> Okunacak metin:
<<<<
Açık yargılaya devam olundu.

Bu arada gelmediği belirtilen İbrahim Şahin’in hazır olduğu gelmeyenin İbrahim Özcan’ın olduğu anlaşıldı.

Sanık Birol Başaran huzura alındı, sorgu ve savunmasına devamla.

Sanık Birol Başaran:”Teşekkür ediyorum Sayın başkanım, Sayın başkanım ben şeyle başlamak istiyorum bu geçen sefer bu CMK 134 ile ilgili bilgisayarda bazı dataların değiştirilmesiyle ilgili bir örnek vermiştim, bir ikinci örneği bugüne bırakmıştım çünkü bilgisayarın açılıp kapanması gerekiyor bu örnekte onunla ilgili o örneği verip ondan sonra sunum kısımlarıma devam edeceğim. Burada Salı günkü savunmamda bir bilgisayardaki herhangi bir dosyanın sistemin tarihi bilgisayarın tarihi değiştirilerek oynandığında o sistemin o tarihini direk hiçbir programa gerek kalmadan değiştirildiğini göstermiştim. İkinci bir örnek olarak ta internetten parasız olarak çok rahatlıkla bulacağınız bir programla ben Faltig diye bir program buldum, onunla bir sistemin tarihini nasıl değiştirildiğini size göstermiştim. Hemen şurada bir kere daha yapalım, biliyorsunuz veya bilmeyenler için söyleyeyim bilgisayardaki bir dosyanın üç tane tarihi tutulur o dosyanın ilk ne zaman yaratıldığı, oluşturulduğu ondan sonra son defa ne zaman değiştirildiği ve son defa ne zaman ulaşıldığı konusu buradaki bütün tarihlerinizi basit bir programla değiştirebiliyorsunuz, mesela hepsini 2008 yapabilir miyiz? 2008,2008,2008 bu Salı günü yarattığımız bir şeydi tamam diyorum. Bakın özelliklerine bakarsanız? Gördüğünüz gibi

(2)
>>>>
> Verilen bilgiler:
<<<<
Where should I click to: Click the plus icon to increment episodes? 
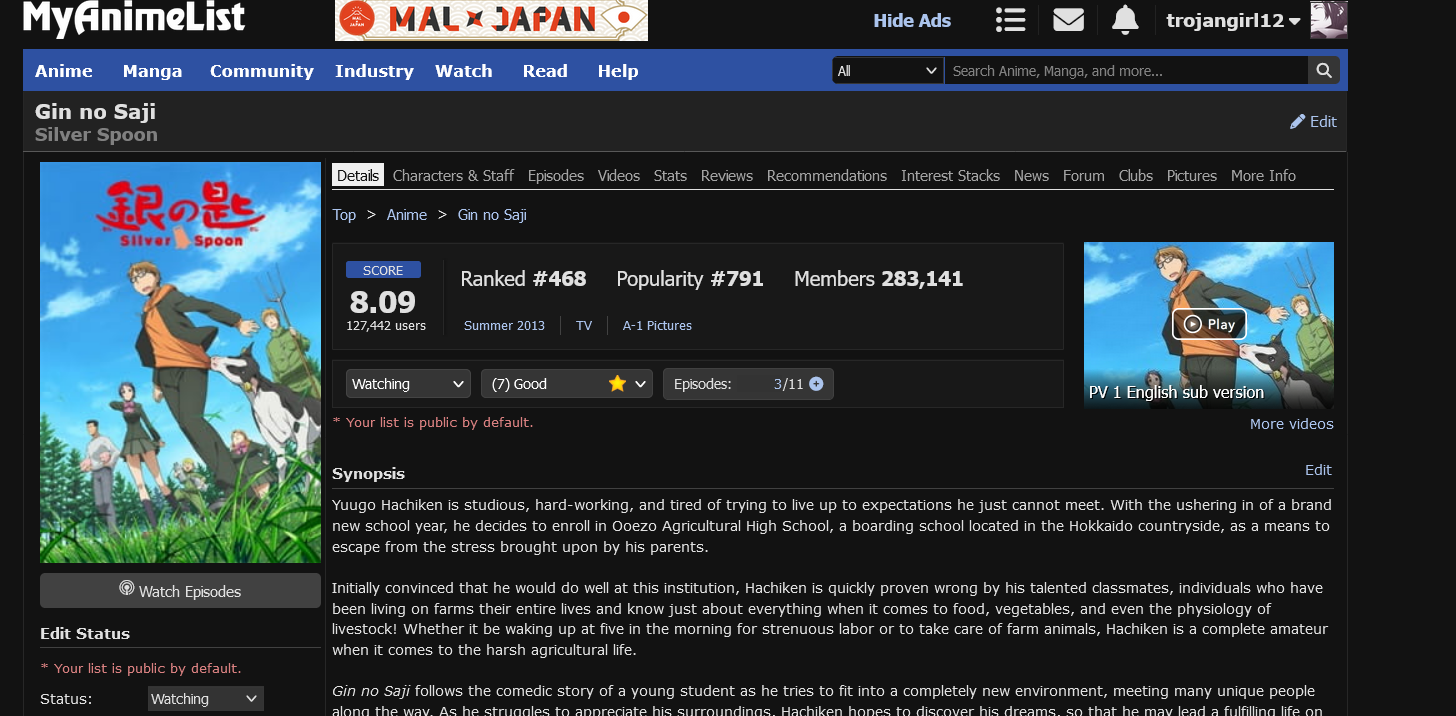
>>>>
> Görevin amacı:
Sanığın savunmasını aktaran duruşma tutanağını kaldığı yerden sürdürebilir misiniz?

> Alıştırma sonucu:
2008. şunu söylemek istiyorum özetle yani demek istediğim şu siz bir bilgisayarın herhangi bir dosyasındaki tarihleriyle istediğiniz gibi oynayabilirsiniz. Bu böyle olduğu zaman CMK 134. göre uygun alınmamış hiçbir kopyanın bir değerinin olmadığını kim incelerse incelesin bunun bir hukuku değerinin olmadığını düşünüyorum. Başka bir örnek göstermek istiyorum bununla ilgili, bu şeyde de dosyanın içinde de Rıhtım bey mesela hepsini A yapalım bunların devam et mesela 20 tane A yap, mesela bu dosyanın içinde 20 tane A harfi koyduk ve kaydettik. Şimdi bu dosyanın son değiştirme tarihine de bir daha dikkatinizi çekiyorum hepsi 2008 ve 2009 değiştirdiğimiz için 2009 oldu şu değiştirme tarihi ve erişim tarihi ve saat’te 9.45 dikkat ederseniz.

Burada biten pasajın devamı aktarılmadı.